Work instructions ::
A full, exact copy of the records below is the required answer.

[[ Given records open ]]

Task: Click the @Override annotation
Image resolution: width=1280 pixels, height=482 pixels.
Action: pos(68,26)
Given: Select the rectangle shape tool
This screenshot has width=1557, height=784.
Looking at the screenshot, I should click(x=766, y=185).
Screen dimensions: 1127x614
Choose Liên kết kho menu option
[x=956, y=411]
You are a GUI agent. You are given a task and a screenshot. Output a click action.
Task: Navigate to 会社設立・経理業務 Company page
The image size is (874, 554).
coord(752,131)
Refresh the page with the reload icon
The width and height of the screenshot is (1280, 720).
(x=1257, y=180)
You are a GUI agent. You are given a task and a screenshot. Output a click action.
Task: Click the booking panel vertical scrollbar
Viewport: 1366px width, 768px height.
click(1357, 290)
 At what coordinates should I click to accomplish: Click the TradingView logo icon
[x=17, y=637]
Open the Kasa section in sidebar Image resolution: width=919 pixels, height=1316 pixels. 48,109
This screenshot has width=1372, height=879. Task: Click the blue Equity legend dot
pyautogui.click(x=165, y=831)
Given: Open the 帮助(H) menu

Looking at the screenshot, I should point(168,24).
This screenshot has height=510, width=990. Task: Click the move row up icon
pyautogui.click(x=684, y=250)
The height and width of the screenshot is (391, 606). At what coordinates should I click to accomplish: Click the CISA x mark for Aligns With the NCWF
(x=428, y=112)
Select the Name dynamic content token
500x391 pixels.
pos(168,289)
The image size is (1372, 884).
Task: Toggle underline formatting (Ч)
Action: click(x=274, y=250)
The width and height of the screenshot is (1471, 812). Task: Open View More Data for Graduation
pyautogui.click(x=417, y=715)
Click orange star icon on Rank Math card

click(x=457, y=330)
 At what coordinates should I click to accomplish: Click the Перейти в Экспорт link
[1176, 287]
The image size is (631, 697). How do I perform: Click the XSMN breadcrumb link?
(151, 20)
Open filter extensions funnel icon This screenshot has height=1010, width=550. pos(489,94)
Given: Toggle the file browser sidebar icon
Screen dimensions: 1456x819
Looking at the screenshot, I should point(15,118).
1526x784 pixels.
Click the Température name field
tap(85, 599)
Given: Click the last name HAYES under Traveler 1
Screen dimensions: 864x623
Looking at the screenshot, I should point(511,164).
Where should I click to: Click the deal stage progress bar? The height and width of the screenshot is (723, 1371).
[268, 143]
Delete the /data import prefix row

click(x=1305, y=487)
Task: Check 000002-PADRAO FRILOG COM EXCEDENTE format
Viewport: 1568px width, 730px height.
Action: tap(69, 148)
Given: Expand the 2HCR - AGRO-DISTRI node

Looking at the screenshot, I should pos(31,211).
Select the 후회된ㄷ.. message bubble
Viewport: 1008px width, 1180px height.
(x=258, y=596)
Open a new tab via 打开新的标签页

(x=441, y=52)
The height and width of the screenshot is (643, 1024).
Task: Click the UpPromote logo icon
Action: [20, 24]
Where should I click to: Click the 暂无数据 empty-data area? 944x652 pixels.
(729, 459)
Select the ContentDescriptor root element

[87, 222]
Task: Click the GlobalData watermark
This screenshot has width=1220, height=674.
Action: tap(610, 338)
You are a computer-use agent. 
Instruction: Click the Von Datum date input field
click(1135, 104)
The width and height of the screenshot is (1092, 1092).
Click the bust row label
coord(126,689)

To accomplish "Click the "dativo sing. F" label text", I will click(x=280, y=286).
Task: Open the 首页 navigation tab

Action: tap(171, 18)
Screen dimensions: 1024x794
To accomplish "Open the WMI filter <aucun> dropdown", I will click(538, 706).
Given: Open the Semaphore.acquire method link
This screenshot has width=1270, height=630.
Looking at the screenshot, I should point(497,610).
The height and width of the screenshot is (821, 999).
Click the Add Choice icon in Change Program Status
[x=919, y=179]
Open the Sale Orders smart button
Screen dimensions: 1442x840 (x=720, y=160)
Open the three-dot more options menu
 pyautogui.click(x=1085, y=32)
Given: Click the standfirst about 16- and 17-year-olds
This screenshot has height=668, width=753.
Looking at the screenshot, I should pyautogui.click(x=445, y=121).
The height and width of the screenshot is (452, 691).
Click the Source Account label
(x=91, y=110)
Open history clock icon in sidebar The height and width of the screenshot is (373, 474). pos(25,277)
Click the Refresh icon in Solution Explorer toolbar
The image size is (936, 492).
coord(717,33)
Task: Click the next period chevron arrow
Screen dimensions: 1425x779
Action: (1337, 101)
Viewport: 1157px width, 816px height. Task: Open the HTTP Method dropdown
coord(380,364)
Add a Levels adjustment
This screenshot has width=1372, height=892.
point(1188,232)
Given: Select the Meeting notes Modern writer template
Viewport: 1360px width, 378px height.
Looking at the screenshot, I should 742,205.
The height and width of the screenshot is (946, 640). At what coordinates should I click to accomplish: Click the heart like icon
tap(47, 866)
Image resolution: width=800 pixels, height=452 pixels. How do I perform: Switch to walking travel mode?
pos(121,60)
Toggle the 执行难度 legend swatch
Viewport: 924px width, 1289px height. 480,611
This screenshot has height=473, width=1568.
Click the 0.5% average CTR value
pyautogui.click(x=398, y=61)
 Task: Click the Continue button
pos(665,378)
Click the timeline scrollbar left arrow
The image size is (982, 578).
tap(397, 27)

[[ Given records closed ]]

Solved exercise ::
Task: Click the @Override annotation
Image resolution: width=1280 pixels, height=482 pixels.
Action: pos(68,26)
Given: Select the rectangle shape tool
This screenshot has width=1557, height=784.
Looking at the screenshot, I should click(x=766, y=185).
Screen dimensions: 1127x614
Choose Liên kết kho menu option
[x=956, y=411]
You are a GUI agent. You are given a task and a screenshot. Output a click action.
Task: Navigate to 会社設立・経理業務 Company page
The image size is (874, 554).
coord(752,131)
Refresh the page with the reload icon
The width and height of the screenshot is (1280, 720).
(x=1257, y=180)
You are a GUI agent. You are given a task and a screenshot. Output a click action.
Task: Click the booking panel vertical scrollbar
Viewport: 1366px width, 768px height.
click(1357, 290)
 At what coordinates should I click to accomplish: Click the TradingView logo icon
[x=17, y=637]
Open the Kasa section in sidebar Image resolution: width=919 pixels, height=1316 pixels. 48,109
This screenshot has width=1372, height=879. Task: Click the blue Equity legend dot
pyautogui.click(x=165, y=831)
Given: Open the 帮助(H) menu

Looking at the screenshot, I should point(168,24).
This screenshot has height=510, width=990. Task: Click the move row up icon
pyautogui.click(x=684, y=250)
The height and width of the screenshot is (391, 606). At what coordinates should I click to accomplish: Click the CISA x mark for Aligns With the NCWF
(x=428, y=112)
Select the Name dynamic content token
500x391 pixels.
pos(168,289)
The image size is (1372, 884).
Task: Toggle underline formatting (Ч)
Action: click(x=274, y=250)
The width and height of the screenshot is (1471, 812). Task: Open View More Data for Graduation
pyautogui.click(x=417, y=715)
Click orange star icon on Rank Math card

click(x=457, y=330)
 At what coordinates should I click to accomplish: Click the Перейти в Экспорт link
[1176, 287]
The image size is (631, 697). How do I perform: Click the XSMN breadcrumb link?
(151, 20)
Open filter extensions funnel icon This screenshot has height=1010, width=550. pos(489,94)
Given: Toggle the file browser sidebar icon
Screen dimensions: 1456x819
Looking at the screenshot, I should point(15,118).
1526x784 pixels.
Click the Température name field
tap(85, 599)
Given: Click the last name HAYES under Traveler 1
Screen dimensions: 864x623
Looking at the screenshot, I should point(511,164).
Where should I click to: Click the deal stage progress bar? The height and width of the screenshot is (723, 1371).
[268, 143]
Delete the /data import prefix row

click(x=1305, y=487)
Task: Check 000002-PADRAO FRILOG COM EXCEDENTE format
Viewport: 1568px width, 730px height.
Action: tap(69, 148)
Given: Expand the 2HCR - AGRO-DISTRI node

Looking at the screenshot, I should pos(31,211).
Select the 후회된ㄷ.. message bubble
Viewport: 1008px width, 1180px height.
(x=258, y=596)
Open a new tab via 打开新的标签页

(x=441, y=52)
The height and width of the screenshot is (643, 1024).
Task: Click the UpPromote logo icon
Action: [20, 24]
Where should I click to: Click the 暂无数据 empty-data area? 944x652 pixels.
(729, 459)
Select the ContentDescriptor root element

[87, 222]
Task: Click the GlobalData watermark
This screenshot has width=1220, height=674.
Action: tap(610, 338)
You are a computer-use agent. 
Instruction: Click the Von Datum date input field
click(1135, 104)
The width and height of the screenshot is (1092, 1092).
Click the bust row label
coord(126,689)

To accomplish "Click the "dativo sing. F" label text", I will click(x=280, y=286).
Task: Open the 首页 navigation tab

Action: tap(171, 18)
Screen dimensions: 1024x794
To accomplish "Open the WMI filter <aucun> dropdown", I will click(538, 706).
Given: Open the Semaphore.acquire method link
This screenshot has width=1270, height=630.
Looking at the screenshot, I should point(497,610).
The height and width of the screenshot is (821, 999).
Click the Add Choice icon in Change Program Status
[x=919, y=179]
Open the Sale Orders smart button
Screen dimensions: 1442x840 (x=720, y=160)
Open the three-dot more options menu
 pyautogui.click(x=1085, y=32)
Given: Click the standfirst about 16- and 17-year-olds
This screenshot has height=668, width=753.
Looking at the screenshot, I should pyautogui.click(x=445, y=121).
The height and width of the screenshot is (452, 691).
Click the Source Account label
(x=91, y=110)
Open history clock icon in sidebar The height and width of the screenshot is (373, 474). pos(25,277)
Click the Refresh icon in Solution Explorer toolbar
The image size is (936, 492).
coord(717,33)
Task: Click the next period chevron arrow
Screen dimensions: 1425x779
Action: (1337, 101)
Viewport: 1157px width, 816px height. Task: Open the HTTP Method dropdown
coord(380,364)
Add a Levels adjustment
This screenshot has width=1372, height=892.
point(1188,232)
Given: Select the Meeting notes Modern writer template
Viewport: 1360px width, 378px height.
Looking at the screenshot, I should 742,205.
The height and width of the screenshot is (946, 640). At what coordinates should I click to accomplish: Click the heart like icon
tap(47, 866)
Image resolution: width=800 pixels, height=452 pixels. How do I perform: Switch to walking travel mode?
pos(121,60)
Toggle the 执行难度 legend swatch
Viewport: 924px width, 1289px height. 480,611
This screenshot has height=473, width=1568.
Click the 0.5% average CTR value
pyautogui.click(x=398, y=61)
 Task: Click the Continue button
pos(665,378)
Click the timeline scrollbar left arrow
The image size is (982, 578).
tap(397, 27)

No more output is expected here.